# How often do amazons spourt new leaves?



## Hannibal (Dec 2, 2002)

I had put some foil over my lights and poked holes in it to dim the light in the tank. Then after that I bought an amazon sword. I could tell that the amazon wasn't flourishing and I had to prune some of the leaves and take the foil off. Now the amazon has new leaves coming up. I was wondering is this because of my pruning the plant or do amazons sprout new leaves all the time? is there a way to make this one amazon into numerous amazon swords? Like can I cut some of these leaves off and they will become their own amazon sword? just wondering. They have to reproduce somehow.

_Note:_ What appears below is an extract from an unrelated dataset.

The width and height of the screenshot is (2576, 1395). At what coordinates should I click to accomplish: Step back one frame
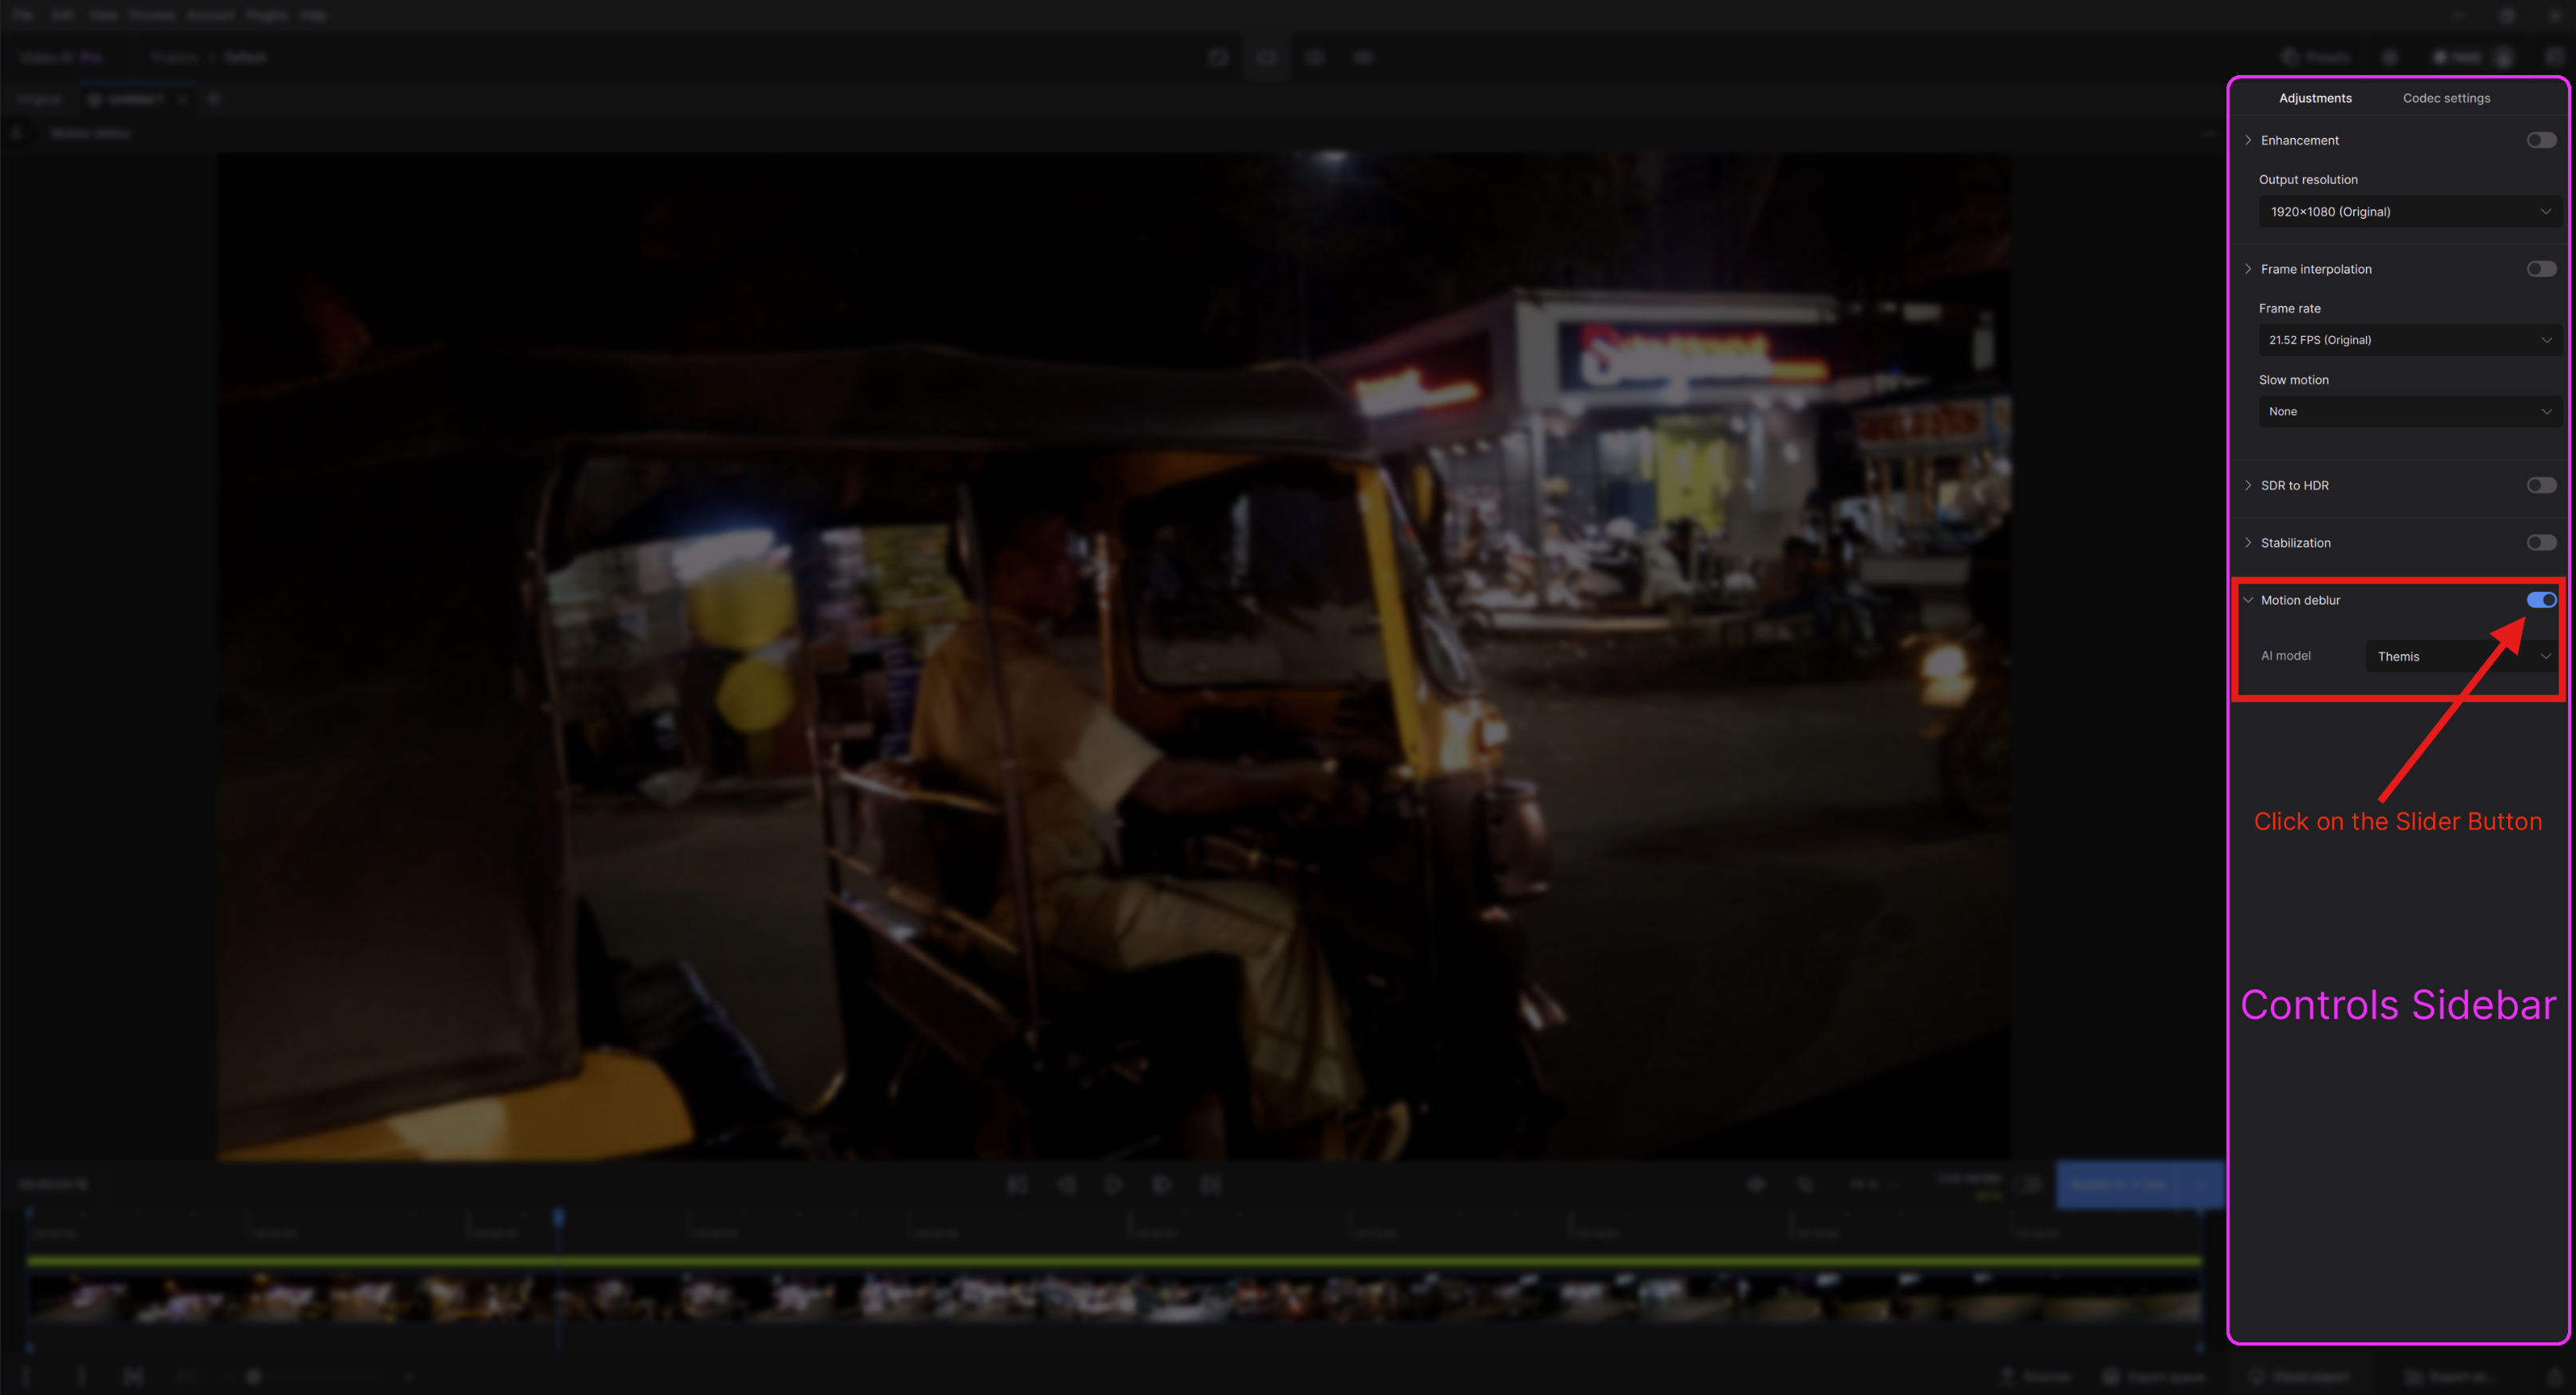click(1066, 1185)
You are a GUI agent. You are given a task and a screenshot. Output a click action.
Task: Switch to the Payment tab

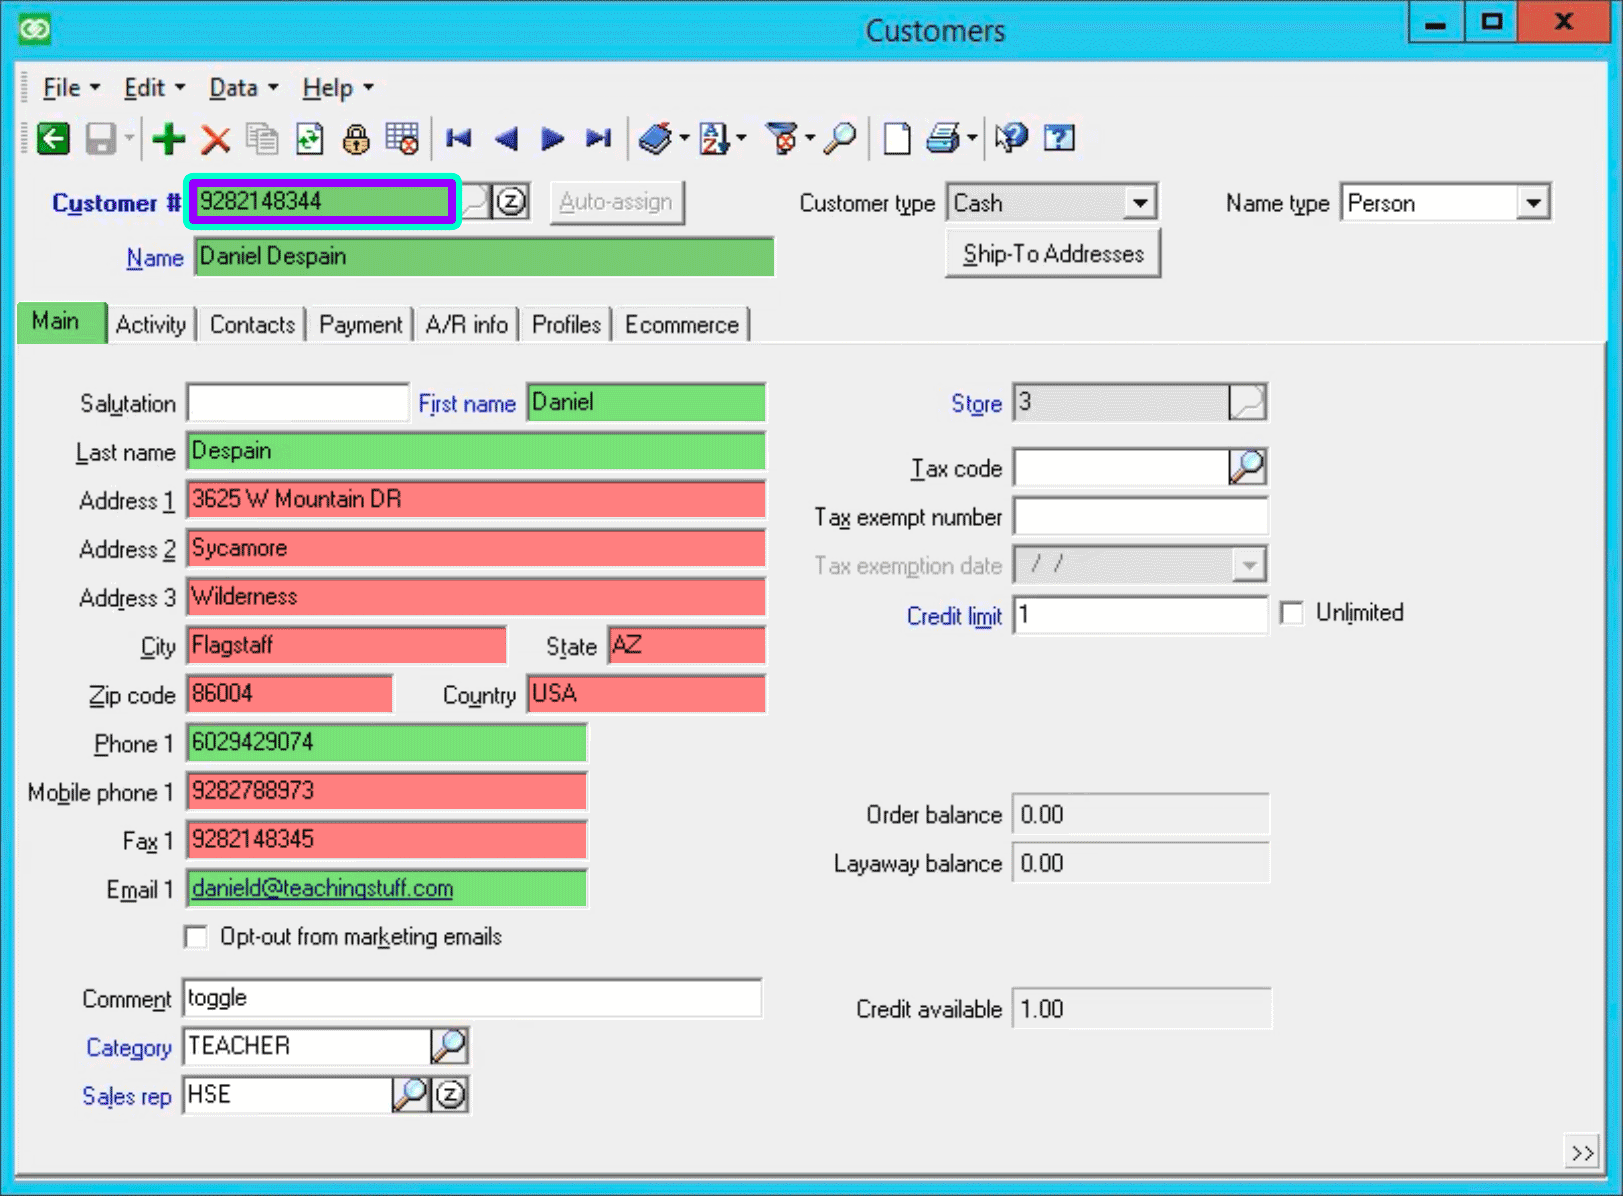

also I have not bought any plant food and since it is growing new leaves I dont think I need any. Does this make sense or will I definetely down the line need some plant food?


----------



## adamc07 (Oct 23, 2003)

Every couple of weeks, i've found that if your water is changed regularly, they tend to respond. Lots of light is a must.


----------



## illnino (Mar 6, 2004)

i have the same thing, i had to take all of my plants out of my tank except for a large amazon sword. ive had a few leaves rot and i had to take them off. i think that if you pinch the leaf off at the stem it will rot, but where the leaf and the stem meet, just leave a little amount of leaf there and it has not rotted for me yet, i am just waiting to see if the leaf will grow back. i think that you can split the plant at the bottom, but you shouldnt take my word because i have only had one of these plants and havn't done it yet


----------



## illnino (Mar 6, 2004)

also i have had live plants for a while and not ever used any food for the plants and they all seem to have done fine. i think the amazon sword seems like it wouldn't need to many nutrients but i dont know.


----------